## Task requirements
Lay out everything from the line containing "You are a computer-use agent. 394x395 pixels." down to the end of the rows below as a JSON list of strings, one string per line, with blank lines dropped. Leave the pictures out.

## Exercise material
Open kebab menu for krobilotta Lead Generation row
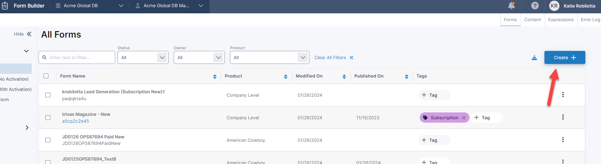 563,95
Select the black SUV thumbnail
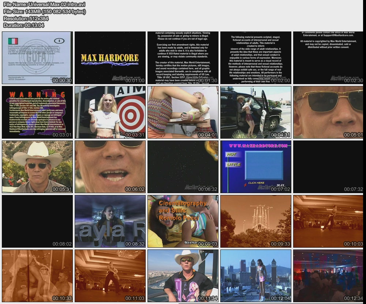This screenshot has height=304, width=366. click(255, 112)
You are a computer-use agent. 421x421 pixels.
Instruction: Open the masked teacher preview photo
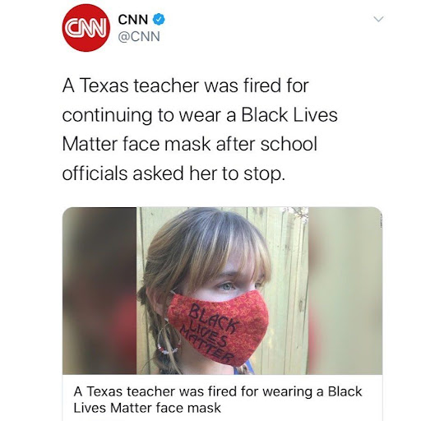222,291
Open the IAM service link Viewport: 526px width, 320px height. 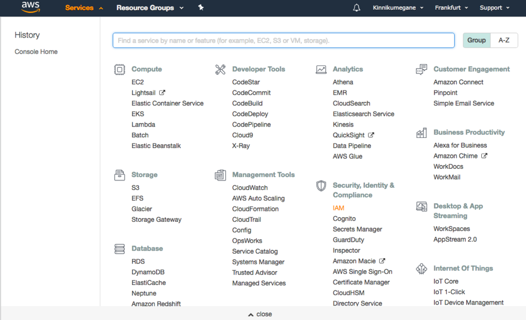pos(339,208)
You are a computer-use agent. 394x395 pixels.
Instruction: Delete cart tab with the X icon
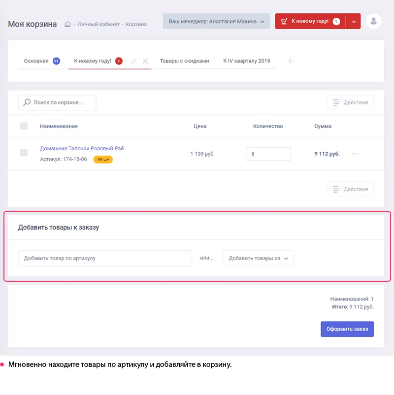(145, 61)
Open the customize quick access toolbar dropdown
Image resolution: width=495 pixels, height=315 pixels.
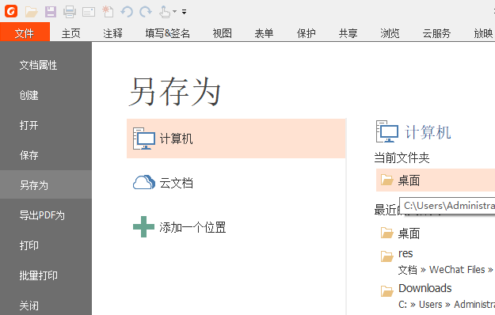click(184, 12)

## Completed exercise
[
  "You are a computer-use agent. 394x395 pixels.",
  "Instruction: Delete cart tab with the X icon",
  "(145, 61)",
  "Open the customize quick access toolbar dropdown",
  "Image resolution: width=495 pixels, height=315 pixels.",
  "click(184, 12)"
]